じっと鏡をのぞき込んでいたヨシマサがなにごともなかったかのように照骨鏡を床にもどした。
「良き趣向であったぞギジン。近う寄れ」
かしこまって近づいたギジンに耳元でささやきかける。
「ふふふ、そのほうらの戯れを見てすっかり楽しんでしまい、余が肝心の所用を忘れるところであった」
「は? 御用と言いますと?」
ギジンはなにごともなく語りかけてくる兄の様子に拍子抜けして問うた。毒を盛られたかのように苦しむでもなく、剣で斬られたように倒れるでもない。古来恐怖の対象であった立川流の呪具といえど、しょせんは迷信だったのか。風流狂いの兄一人どうすることもできぬとは――。

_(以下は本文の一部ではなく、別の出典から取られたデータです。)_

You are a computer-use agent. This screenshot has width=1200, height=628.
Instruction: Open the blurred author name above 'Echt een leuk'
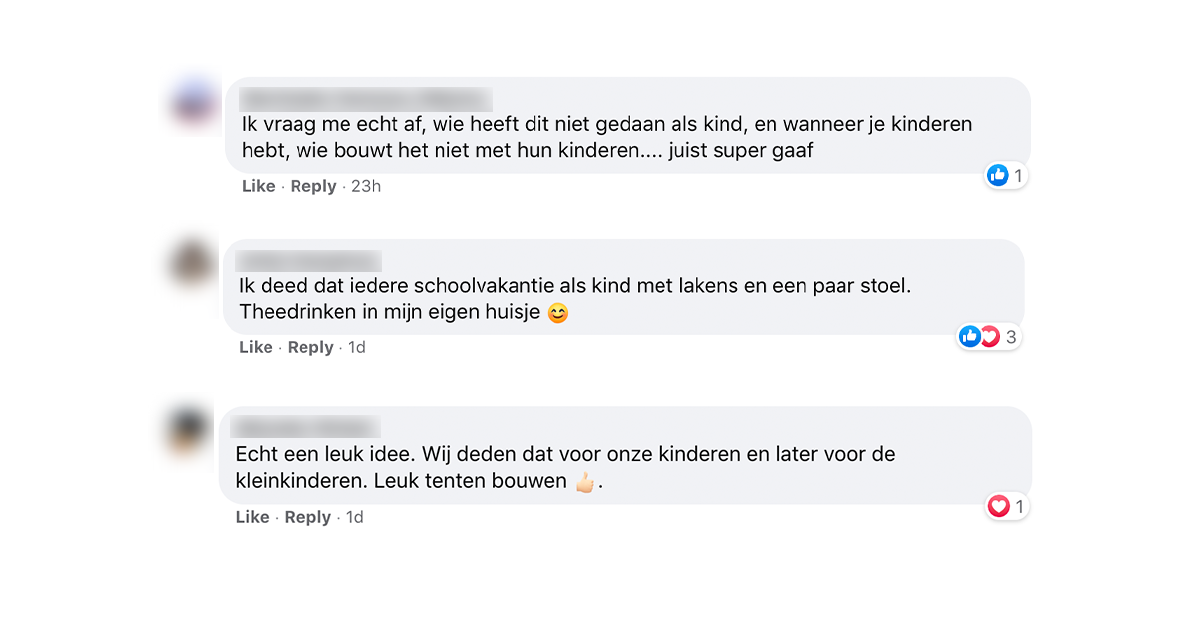[x=306, y=427]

「うむ。トミコとはもうすでにじゅぶんに話し尽くしたことなのだが――。余とトミコには子が授からぬ。そこで余は隠居し、弟であるその方を次代将軍に指名することにした。さよう心せよ」
「なっ!?」
「来たる師走には還俗し、名もギジンからヨシミと改め精進するがよい」
唖然とするギジンは陪席のトミコをねめつける。なぜこのことを教えてくれなかったのか? 将軍の位をゆずろうとする、この『心優しい兄上』を殺させようとは――。
「さぁ、次はおぬしの番ぞ。照骨鏡をのぞくがよい」
感情の見えぬ、おっとりとした表情で大杯を口にし、鏡をギジンにまわすよう腰元に命じる。
「それがしが九代将軍に……」
呆然としているギジンの目の前に照骨鏡がはこばれる。無防備にそれをのぞきこんだ瞬間、鏡面が紅色に輝いた。
燃え盛る炎。人馬より流れるおびただしい血。飛び交う火箭。血に濡れた刃。返り血をあびて夕陽に照らされる陣羽織――。
「うぬ、これはいったい……」
(ギジン。いや、ヨシミよ)
冷笑をふくんだ声が銅鏡から発せられる。
「む、何者だっ」
(さわぐでない、それがしは、汝だ。いま一人のおぬし、未来のおぬしだ)
「未来、とな……」
ゆらいだ鏡面に剃髪をしていない、武者姿のおのれが浮かび上がる。
「その姿は……」
(おどろくことではないぞ、今のそれがしは帝や管領殿の後ろ盾を得ておる)
「しかし、その姿は、戦装束とはなにごと……」
(あれなる女、トミコめが南朝の残党をあつめて東国で兵を挙げたのだ。それゆえの戦装束よ)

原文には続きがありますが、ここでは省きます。